Sem mais delongas, duas novas microrresenhas.

AndarilhoCao Guimarães
Cao é autor de um dos filmes mais chatos da história do cinema: Acidente. Com seu novo documentário, recupera a moral sem abrir mão de seu estilo peculiar. O diretor parece ser obcecado pela aleatoriedade. E aqui encontra o tema perfeito: as andanças (e as filosofanças bem doidas) de três mendigos anônimos pelas estradas de Minas. É cabeçudo, cansa um pouco (por conta da câmera paradona e bem abstrata, quase videoarte), mas diverte e faz pensar.
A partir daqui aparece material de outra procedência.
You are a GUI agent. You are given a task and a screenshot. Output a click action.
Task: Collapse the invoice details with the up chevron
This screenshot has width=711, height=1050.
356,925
Muita gente foi embora no meio da sessão, infelizmente.

Estômago – Marcos Jorge
Talvez o filme nacional mais aguardado do Festival (fora Tropa de elite, claro) o primeiro longa do paranaense Jorge não decepciona. É uma curiosa comédia de humor negro na qual volúpia e morte se irmanam sob uma metáfora: a fome. João Miguel alterna-se entre o hilário e o perturbador como um retirante que vira cozinheiro em uma cela de cadeia. O caminho até a prisão, vê-se ao longo do filme. Apesar da trama contar com situações um tiquinho previsíveis, as boas performances garantem a credibilidade.